Lewis Cantley discusses cancer metabolism in Rodbell Lecture
By Sheila Yong
The prestigious Dr. Martin Rodbell Lecture Series Seminar on Dec. 10 featured Lewis Cantley, Ph.D., discussing his research into phosphoinositide 3-kinase (PI3K) signaling and its role in cancer progression. In his talk, “PI3K and cancer metabolism,” Cantley presented exciting discoveries he and his colleagues have made over the past several decades in PI3K signaling, and how they have translated their findings into new treatment strategies for various cancers and diseases.
Cantley (http://weill.cornell.edu/news/releases/wcmc/wcmc_2012/09_12_12.shtml) is director of the Cancer Center at Weill Cornell Medical College and New York-Presbyterian Hospital, and the Margaret and Herman Sokol Professor in Oncology Research at Weill Cornell.
James Putney, Ph.D., head of the NIEHS Calcium Regulation Group in the Laboratory of Signal Transduction, and a longtime friend, compared Cantley’s scientific career to Rodbell’s. “Lew is an especially appropriate speaker for the Rodbell lecture, because both he and Marty initially conducted experiments that yielded unexpected results. While most people would have moved on to something else, they realized that these results were actually telling them something important.”
Cantley’s scientific instinct and dedication led him to the discovery of PI3K signaling in 1988, and subsequent advances in cancer research.
Crossing the line between normal cell growth and cancer
Cantley began his lecture with a description of the insulin signaling pathway, which controls glucose metabolism. Upon insulin stimulation, insulin receptors undergo phosphorylation and become active. This phenomenon triggers a signaling cascade mediated by class IA PI3Ks, which generate phosphatidylinositol (3,4,5)-triphosphate (PIP3) from phosphatidylinositol (4,5)-bisphosphate (PIP2), a phospholipid found in the cell membrane. PIP3 serves as a docking site for several downstream proteins, including protein kinases AKT and PDK1.
These proteins, in turn, become activated and translocate to other locations in the cell to facilitate various downstream processes, thus promoting survival and growth. Produced by oncogenes, these proteins cause cancer when their functions are misregulated.
On the other hand, several proteins along the pathway, such as PTEN and tuberin, serve as brakes to halt cell growth when nutrients and growth factors are low. This regulatory mechanism ensures that the pathway is active only when conditions are favorable. These tumor suppressors protect the cells from cancer.
Cancer forms when cells grow, even when nutrients or growth factors are absent, due to continuous activation of the growth pathway. “Mutations or amplification of these oncogenes, and the loss of function of these tumor suppressor genes, account for an incredible fraction of human cancers,” Cantley emphasized, citing the Cancer Genome Database.

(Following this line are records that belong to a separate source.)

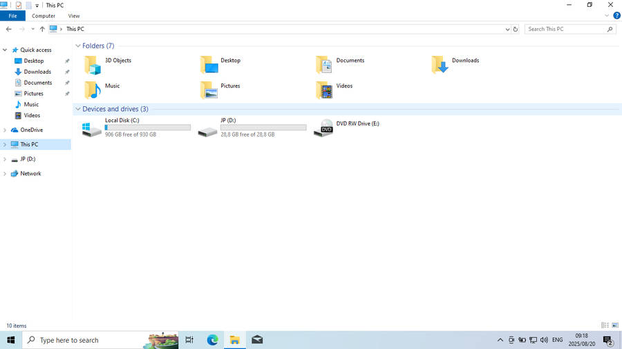Viewport: 622px width, 349px height.
Task: Open the View ribbon tab
Action: click(74, 16)
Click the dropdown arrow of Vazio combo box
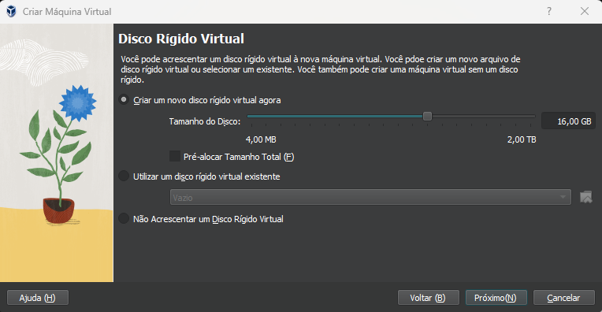The image size is (602, 312). pyautogui.click(x=563, y=197)
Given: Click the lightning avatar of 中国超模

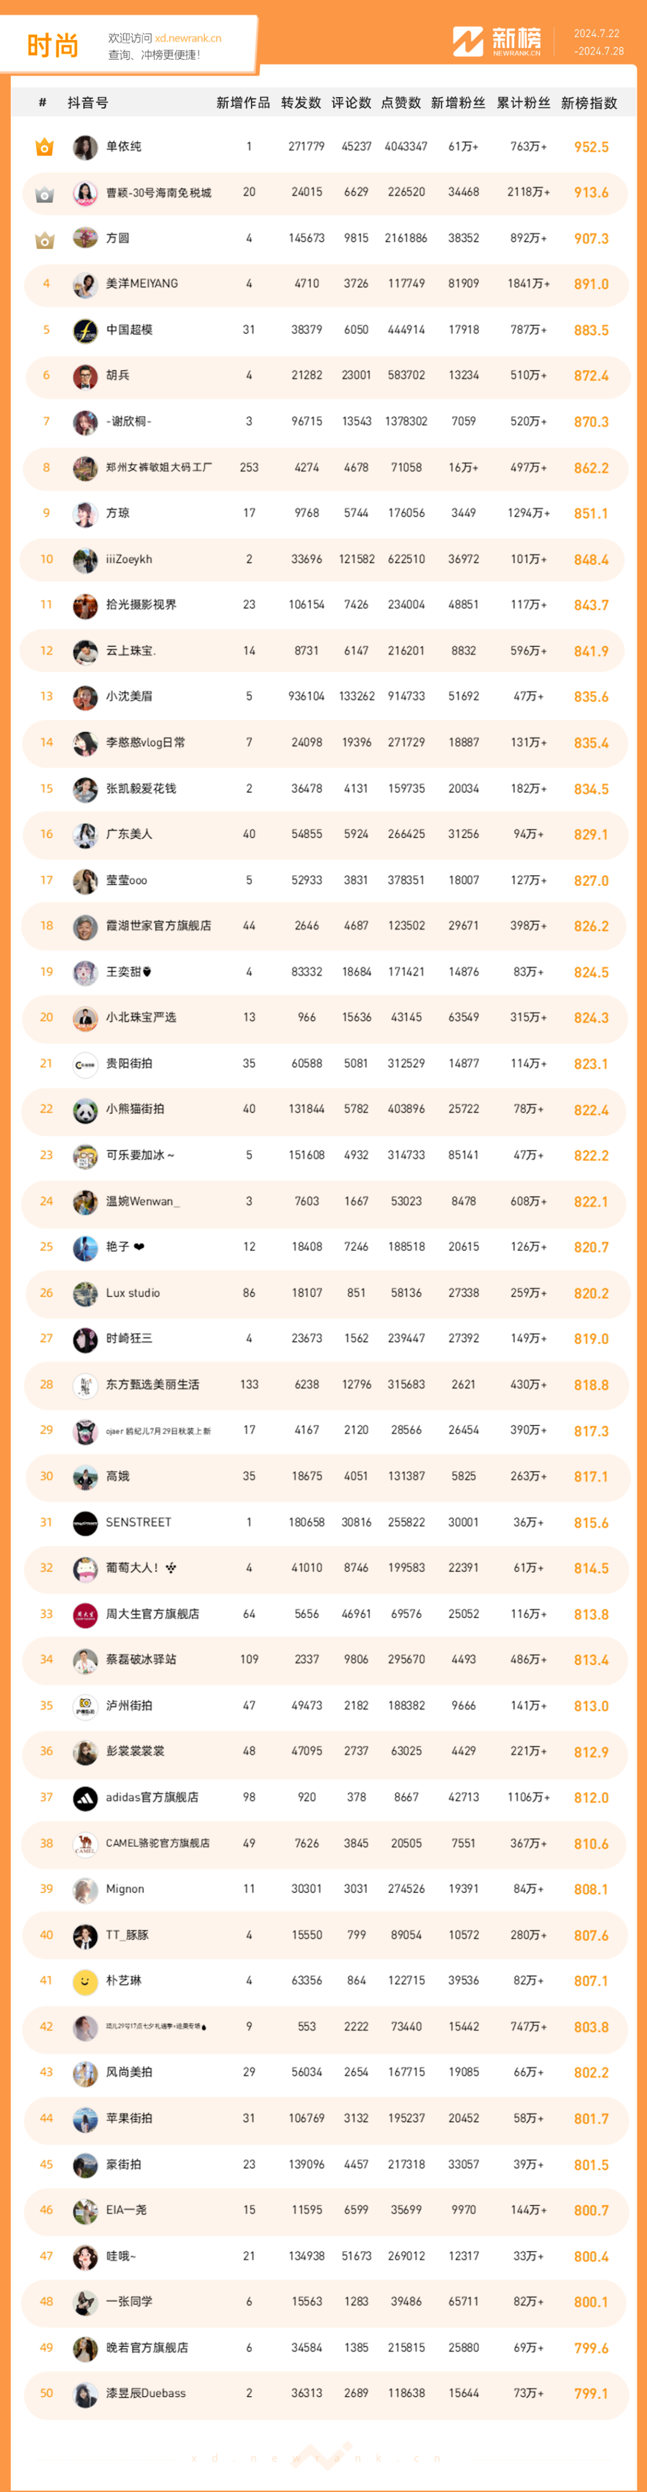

According to Cantley, 70-95 percent of common human cancers present with at least one mutation in the PI3K signaling network, especially women’s cancers. Cantley now leads a team of prominent researchers funded by a $15 million grant from Stand Up To Cancer (http://www.standup2cancer.org/) to design clinical trials that will determine which patients are likely to benefit from PI3K inhibitors.
A new player in cancer metabolism
Ten years after discovering PI3K, Cantley’s group identified phosphatidylinositol 5-phosphate 4-kinase (PI5P4K), which converts phosphatidylinositol 5-phosphate to PIP2. “It has been very frustrating to figure out what this enzyme does,” Cantley said. Mice that lack either the alpha or beta isoform of PI5P4K exhibit little to no phenotype, while mice lacking both isoforms are not viable. Interestingly, mice that lack both copies of p53, while retaining one copy of PI5P4K-beta, are protected from cancer.
p53 is among the most heavily studied tumor suppressors, and is frequently lost in many types of cancers. Not surprisingly, many of these tumors also exhibit high levels of PI5P4K expression. Through detailed experimentation, using mouse models and human cancer cell lines, Cantley’s group determined that both p53 and PI5P4K provide alternative pathways for regulating glucose metabolism and suppressing oxidative stress.
When cells lose p53, the PI5P4K pathway becomes essential in combating oxidative stress. Therefore, cancer cells lacking p53 upregulate the PI5P4K pathway to promote cell survival. “We believe that PI5P4K is a good target for treating tumors that lack p53 while sparing normal tissues,” he concluded.
(Sheila Yong, Ph.D., is a visiting fellow in the NIEHS Inositol Signaling Group.)